Bentuk ketupat pun beragam, diikuti alur anyaman berbeda. Secara umum, terdapat dua bentuk utama ketupat, yaitu jajaran genjang dengan enam sudut dan kepal bersudut tujuh.

Keberadaan ketupat saat Lebaran menandakan ini bukan makanan biasa. Bahkan, masyarakat mengenal perayaan Lebaran Ketupat. Hmm… apa sih yang bikin ketupat istimewa?.

Sejarah Ketupat

Melansir laman Historia, H.J. de Graaf menuliskan dalam Malay Annal” bahwa ketupat menandakan perayaan hari raya Islam pada masa kepemimpinan Raden Patah di Kerajaan Demak. Janur yang dipakai membungkus ketupat mewakili identitas masyarakat kawasan pesisir, yang identik dengan pohon kelapa atau nyiur.

Sebagai kerajaan Islam pertama di Jawa pada abad ke-15, Demak terus membentuk kekuatan politik dan menyiarkan agama Islam melalui dukungan Walisongo. Saat berdakwah ke pedalaman, Walisongo mengambil pendekatan budaya agraris sebagai cara memperkenalkan Islam.

Raden Mas Sahid atau Sunan Kalijaga menempuh langkah akulturasi dengan menjadikan ketupat sebagai media menyiarkan ajaran Islam.

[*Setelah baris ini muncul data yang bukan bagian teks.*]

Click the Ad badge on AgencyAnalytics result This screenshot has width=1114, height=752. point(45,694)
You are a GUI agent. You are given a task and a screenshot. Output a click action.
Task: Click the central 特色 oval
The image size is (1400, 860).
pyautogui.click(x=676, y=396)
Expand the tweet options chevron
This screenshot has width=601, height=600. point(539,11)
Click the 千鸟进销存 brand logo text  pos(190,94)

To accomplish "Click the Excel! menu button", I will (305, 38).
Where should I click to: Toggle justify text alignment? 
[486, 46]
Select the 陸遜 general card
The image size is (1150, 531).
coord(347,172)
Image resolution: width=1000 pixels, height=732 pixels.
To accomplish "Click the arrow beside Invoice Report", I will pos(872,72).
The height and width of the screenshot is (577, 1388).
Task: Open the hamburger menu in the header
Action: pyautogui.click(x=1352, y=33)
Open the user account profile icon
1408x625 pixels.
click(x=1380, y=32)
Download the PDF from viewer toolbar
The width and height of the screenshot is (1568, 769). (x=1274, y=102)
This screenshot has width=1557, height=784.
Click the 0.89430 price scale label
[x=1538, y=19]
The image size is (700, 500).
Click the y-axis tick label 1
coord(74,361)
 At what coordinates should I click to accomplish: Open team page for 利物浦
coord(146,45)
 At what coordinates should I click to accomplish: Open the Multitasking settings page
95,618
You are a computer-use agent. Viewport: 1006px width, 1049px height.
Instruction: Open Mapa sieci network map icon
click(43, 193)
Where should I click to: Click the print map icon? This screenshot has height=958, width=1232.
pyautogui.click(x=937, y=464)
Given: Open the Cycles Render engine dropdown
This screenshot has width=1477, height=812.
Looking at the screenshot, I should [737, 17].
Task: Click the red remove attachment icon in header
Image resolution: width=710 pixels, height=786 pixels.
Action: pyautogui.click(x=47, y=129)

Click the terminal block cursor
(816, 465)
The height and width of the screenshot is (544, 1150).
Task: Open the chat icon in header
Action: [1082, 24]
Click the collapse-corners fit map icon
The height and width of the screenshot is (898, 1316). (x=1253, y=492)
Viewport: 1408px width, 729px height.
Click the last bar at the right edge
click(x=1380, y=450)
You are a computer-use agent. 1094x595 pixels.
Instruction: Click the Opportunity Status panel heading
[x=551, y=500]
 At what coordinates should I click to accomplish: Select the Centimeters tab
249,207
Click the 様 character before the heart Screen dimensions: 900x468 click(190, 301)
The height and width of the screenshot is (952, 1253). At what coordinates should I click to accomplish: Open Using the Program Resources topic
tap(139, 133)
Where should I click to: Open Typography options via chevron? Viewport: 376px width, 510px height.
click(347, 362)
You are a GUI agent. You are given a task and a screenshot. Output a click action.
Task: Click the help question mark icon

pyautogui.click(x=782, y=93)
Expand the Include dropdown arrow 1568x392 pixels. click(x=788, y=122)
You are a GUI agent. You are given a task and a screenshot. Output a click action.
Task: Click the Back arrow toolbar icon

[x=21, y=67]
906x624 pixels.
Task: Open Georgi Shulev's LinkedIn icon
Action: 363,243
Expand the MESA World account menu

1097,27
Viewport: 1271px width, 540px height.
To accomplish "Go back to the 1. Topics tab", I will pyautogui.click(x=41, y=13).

Ketupat pun punya “hari raya kecil” atau lebaran ketupat yang dilakukan pada 8 Syawal atau seminggu usai hari raya Idul Fitri dan enam hari puasa Syawal.

Nah, lebaran ketupat rupanya hasil mengadopsi tradisi pemujaan Dewi Sri, dewi pertanian, kesuburan, pelindung kelahiran dan kehidupan. Masyarakat agraris menempatkan Dewi Sri dalam posisi mulai. Bahkan, hal ini sudah berlangsung sejak era kerajaan kuno Pajajaran dan Majapahit.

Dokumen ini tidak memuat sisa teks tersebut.